I’ve created a Share on my Databricks workspace which I’m trying to consume from on my local workstation using pyspark 3.5.3 but it’s raising a UnexpectedHttpStatus
exception and seems to be saying that I need to provide reference to a form of compute on the workspace.
import delta_sharing
from pyspark.sql import SparkSession
config_path = "/path/to/config.share"
client = delta_sharing.SharingClient(config_path)
dependencies = [
"io.delta:delta-core_2.12:2.3.0",
"io.delta:delta-sharing-spark_2.12:3.2.1"
]
spark = (SparkSession
.builder
.master("local")
.config("spark.jars.packages", ",".join(dependencies))
.config("spark.sql.extensions", "io.delta.sql.DeltaSparkSessionExtension")
.config("spark.sql.catalog.spark_catalog", "org.apache.spark.sql.delta.catalog.DeltaCatalog")
.getOrCreate()
)
table_url = "path/to/config.share#share_name.schema_name.table_name"
spark.read.format("deltaSharing").load(table_url).limit(10).show()

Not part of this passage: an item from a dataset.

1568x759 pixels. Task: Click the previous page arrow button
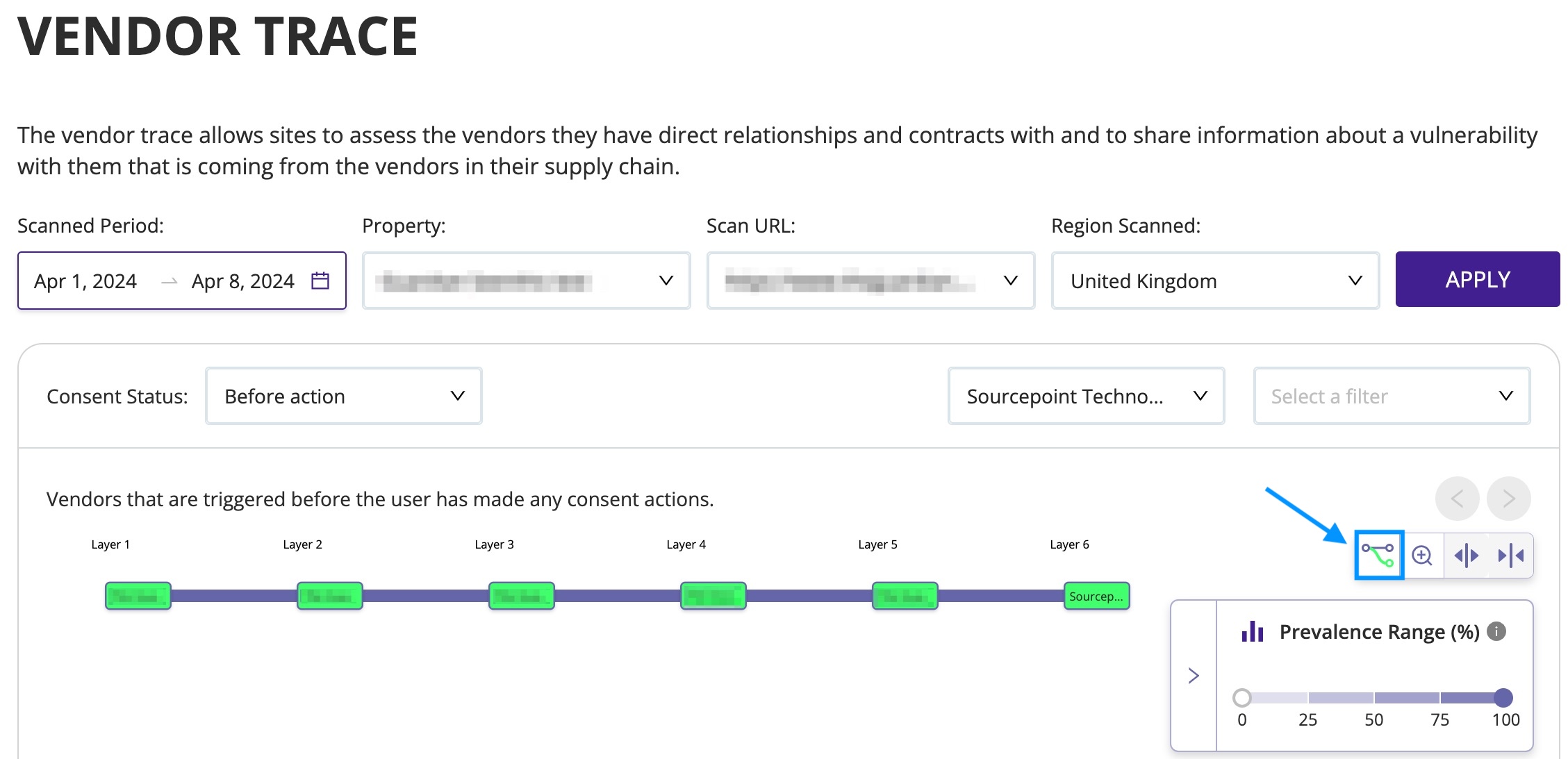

24/12/09 10:55:17 ERROR DeltaSharingRestClient: DeltaSharingRestClient with enableAsyncQuery false
24/12/09 10:55:18 ERROR DeltaSharingRestClient: DeltaSharingRestClient with enableAsyncQuery false
24/12/09 10:55:22 ERROR RetryUtils: Error during retry attempt 1, retryDuration=2459, totalDuration=2459 : HTTP request failed with status: HTTP/1.1 400 Bad Request {"error_code":"INVALID_PARAMETER_VALUE","message":"One of job_cluster_key, new_cluster, or existing_cluster_id must be specified. Serverless compute for workflows is not enabled in the workspace.","details":[{"@type":"type.googleapis.com/google.rpc.RequestInfo","request_id":"xxxxx","serving_data":""}]}.
io.delta.sharing.client.util.UnexpectedHttpStatus: HTTP request failed with status: HTTP/1.1 400 Bad Request {"error_code":"INVALID_PARAMETER_VALUE","message":"One of job_cluster_key, new_cluster, or existing_cluster_id must be specified. Serverless compute for workflows is not enabled in the workspace.","details":[{"@type":"type.googleapis.com/google.rpc.RequestInfo","request_id":"xxxxx","serving_data":""}]}.
at io.delta.sharing.client.DeltaSharingRestClient.$anonfun$getResponse$1(DeltaSharingClient.scala:1032)
at io.delta.sharing.client.util.RetryUtils$.runWithExponentialBackoff(RetryUtils.scala:40)